Endpoint: /api/v2/{ip}

Example:

curl https://blackbox.ipinfo.app/api/v2/8.8.8.8

Example Response (IP is listed):

{
    "ip": "8.8.8.8",
    "error": null,
    "asn": {
        "name": "GOOGLE",
        "number": 15169,
        "network": "8.8.8.0",
        "cidr": 24
    },
    "detection": {
        "bogon": false,
        "cloud": true,
        "hosting": true,
        "proxy": false,
        "spamhaus": false,
        "tor": false
    },
    "suggestion": "block"
}

Example Response (IP is not listed):

{
    "ip": "72.49.1.1",
    "error": null,
    "asn": {
        "name": "FUSE-NET",
        "number": 6181,
        "network": "72.49.0.0",
        "cidr": 16
    },
    "detection": {
        "bogon": false,
        "cloud": false,
        "hosting": false,
        "proxy": false,
        "spamhaus": false,
        "tor": false
    },
    "suggestion": "allow"
}

Detections Explained

The detection object in the API v2 response contains the following boolean flags:

• Bogon: The IP address is not internet-routable (e.g., a local 192.168.x.x address). These requests should typically be blocked as they may indicate spoofing attempts.
• Cloud: The IP belongs to a major cloud provider like AWS or Google Cloud. For most user-facing applications, traffic from these IPs is more likely to be bots or scrapers than legitimate users.
• Hosting: The IP is part of a network primarily used for hosting servers (e.g., Digital Ocean). It's unlikely to be a regular user and may be a proxy, scraper, or other nefarious traffic.
• Proxy: The IP is a known proxy provider, an open proxy, or a compromised device acting as a proxy.
• Spamhaus: The IP is listed by Spamhaus as a source of continuous threats. We highly recommend blocking all traffic with this flag.
• Tor: The IP is a Tor exit node, commonly used to anonymize traffic and potentially exploit services.

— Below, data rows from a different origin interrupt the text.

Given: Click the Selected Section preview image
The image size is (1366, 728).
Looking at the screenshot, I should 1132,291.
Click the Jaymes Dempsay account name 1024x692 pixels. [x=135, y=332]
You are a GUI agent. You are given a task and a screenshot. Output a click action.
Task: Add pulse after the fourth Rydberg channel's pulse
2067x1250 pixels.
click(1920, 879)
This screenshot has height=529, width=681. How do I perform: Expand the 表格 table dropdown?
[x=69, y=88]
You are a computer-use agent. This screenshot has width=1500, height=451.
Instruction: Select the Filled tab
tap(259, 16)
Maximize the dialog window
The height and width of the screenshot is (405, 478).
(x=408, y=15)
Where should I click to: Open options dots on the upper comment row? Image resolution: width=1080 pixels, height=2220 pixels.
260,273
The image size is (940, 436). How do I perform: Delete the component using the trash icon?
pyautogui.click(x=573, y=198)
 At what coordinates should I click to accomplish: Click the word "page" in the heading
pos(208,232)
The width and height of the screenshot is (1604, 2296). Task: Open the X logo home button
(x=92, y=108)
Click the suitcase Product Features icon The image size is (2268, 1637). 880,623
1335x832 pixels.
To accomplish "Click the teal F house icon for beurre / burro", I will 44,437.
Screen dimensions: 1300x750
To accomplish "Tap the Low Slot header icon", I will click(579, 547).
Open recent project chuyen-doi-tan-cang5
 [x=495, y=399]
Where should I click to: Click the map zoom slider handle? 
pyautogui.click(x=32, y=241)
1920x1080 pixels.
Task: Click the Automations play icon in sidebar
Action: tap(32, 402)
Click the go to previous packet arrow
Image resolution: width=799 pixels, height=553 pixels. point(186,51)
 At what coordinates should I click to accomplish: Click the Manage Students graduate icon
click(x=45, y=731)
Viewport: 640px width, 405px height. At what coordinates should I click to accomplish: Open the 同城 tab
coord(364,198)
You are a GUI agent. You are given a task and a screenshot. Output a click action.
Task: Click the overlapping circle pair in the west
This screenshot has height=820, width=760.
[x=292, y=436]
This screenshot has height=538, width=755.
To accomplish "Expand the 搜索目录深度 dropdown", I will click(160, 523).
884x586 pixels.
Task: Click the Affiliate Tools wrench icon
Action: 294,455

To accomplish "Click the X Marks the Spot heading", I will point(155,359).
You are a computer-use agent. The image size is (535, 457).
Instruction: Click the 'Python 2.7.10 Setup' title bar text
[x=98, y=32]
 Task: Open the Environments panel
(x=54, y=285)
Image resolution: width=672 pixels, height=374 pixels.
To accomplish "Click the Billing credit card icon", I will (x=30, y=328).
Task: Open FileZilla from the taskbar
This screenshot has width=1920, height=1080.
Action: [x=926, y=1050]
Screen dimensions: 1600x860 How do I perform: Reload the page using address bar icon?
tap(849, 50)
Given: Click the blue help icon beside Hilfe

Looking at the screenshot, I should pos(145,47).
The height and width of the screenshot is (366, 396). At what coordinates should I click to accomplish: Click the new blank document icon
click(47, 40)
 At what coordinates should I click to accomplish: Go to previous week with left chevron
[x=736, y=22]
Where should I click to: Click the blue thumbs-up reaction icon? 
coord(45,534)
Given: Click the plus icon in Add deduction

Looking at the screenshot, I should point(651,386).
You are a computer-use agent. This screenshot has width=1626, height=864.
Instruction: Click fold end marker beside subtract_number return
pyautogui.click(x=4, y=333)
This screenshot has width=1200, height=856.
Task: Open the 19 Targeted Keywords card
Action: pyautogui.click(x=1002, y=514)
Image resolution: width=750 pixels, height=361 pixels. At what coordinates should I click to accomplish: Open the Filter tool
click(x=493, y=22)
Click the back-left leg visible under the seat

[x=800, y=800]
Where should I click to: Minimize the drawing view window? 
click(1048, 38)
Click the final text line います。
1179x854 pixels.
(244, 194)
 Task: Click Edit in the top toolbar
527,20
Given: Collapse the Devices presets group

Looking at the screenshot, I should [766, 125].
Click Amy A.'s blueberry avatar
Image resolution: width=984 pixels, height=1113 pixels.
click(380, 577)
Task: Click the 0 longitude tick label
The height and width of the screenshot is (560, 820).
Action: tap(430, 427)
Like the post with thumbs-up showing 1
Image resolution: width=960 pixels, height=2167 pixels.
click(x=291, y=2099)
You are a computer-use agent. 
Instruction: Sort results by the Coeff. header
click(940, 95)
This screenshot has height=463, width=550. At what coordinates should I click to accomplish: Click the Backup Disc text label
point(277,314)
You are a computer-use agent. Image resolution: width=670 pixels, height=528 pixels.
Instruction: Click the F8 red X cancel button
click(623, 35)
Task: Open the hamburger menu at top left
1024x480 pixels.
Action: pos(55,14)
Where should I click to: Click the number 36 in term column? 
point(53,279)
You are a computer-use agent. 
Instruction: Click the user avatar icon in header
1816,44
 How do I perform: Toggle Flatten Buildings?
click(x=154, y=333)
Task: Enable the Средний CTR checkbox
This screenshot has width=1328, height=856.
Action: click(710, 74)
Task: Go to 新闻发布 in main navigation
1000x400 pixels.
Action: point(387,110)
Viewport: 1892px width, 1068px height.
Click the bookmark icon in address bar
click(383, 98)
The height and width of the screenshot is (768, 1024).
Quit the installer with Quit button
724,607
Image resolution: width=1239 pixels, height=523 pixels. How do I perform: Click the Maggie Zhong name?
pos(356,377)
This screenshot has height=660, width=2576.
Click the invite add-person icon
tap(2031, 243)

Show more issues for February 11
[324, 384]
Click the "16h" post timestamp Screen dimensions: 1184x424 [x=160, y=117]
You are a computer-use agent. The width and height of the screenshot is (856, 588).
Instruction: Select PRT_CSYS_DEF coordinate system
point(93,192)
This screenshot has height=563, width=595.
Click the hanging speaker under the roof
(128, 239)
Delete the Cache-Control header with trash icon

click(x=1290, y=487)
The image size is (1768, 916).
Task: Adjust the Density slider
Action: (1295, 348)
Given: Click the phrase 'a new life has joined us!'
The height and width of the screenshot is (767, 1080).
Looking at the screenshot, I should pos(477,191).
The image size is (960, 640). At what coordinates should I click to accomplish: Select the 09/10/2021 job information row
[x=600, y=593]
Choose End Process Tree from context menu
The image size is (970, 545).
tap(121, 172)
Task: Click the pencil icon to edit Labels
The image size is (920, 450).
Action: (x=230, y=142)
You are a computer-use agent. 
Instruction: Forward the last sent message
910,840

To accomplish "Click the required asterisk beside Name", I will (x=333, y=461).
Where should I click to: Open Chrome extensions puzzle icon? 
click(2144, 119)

The suggestion field will be block if any detection flag is true. You can use the detailed flags to implement your own blocking logic.

Health Check

Endpoint: /ping or /api/ping

Example:

curl https://blackbox.ipinfo.app/ping

Projects Using Blackbox

• IP-Lookup.org Proxy Checker - A free web-based tool to check if an IP address is a known proxy, VPN, or TOR node.
• my.ipinfo.app - Lists client details via web browser and provides a quick and easy way to find details on the client's IP.
• SourceMod Blacklist/Whitelist Plugin - A plugin for game server administrators to block players from specific countries or those using proxies and VPNs.
• IMC '21 Research Paper - "Residential Proxies: A Deep Dive into the Growing Anonymity Service," a paper that provides a comprehensive analysis of the residential proxy landscape, which Blackbox helps to detect.
• FoxGate - A modern server proxy and firewall for Minecraft servers that utilizes Blackbox for enhanced security and connection filtering.
• XenForo Proxy Check Add-on - A XenForo add-on to prevent user registrations from proxies and VPNs using the Blackbox API.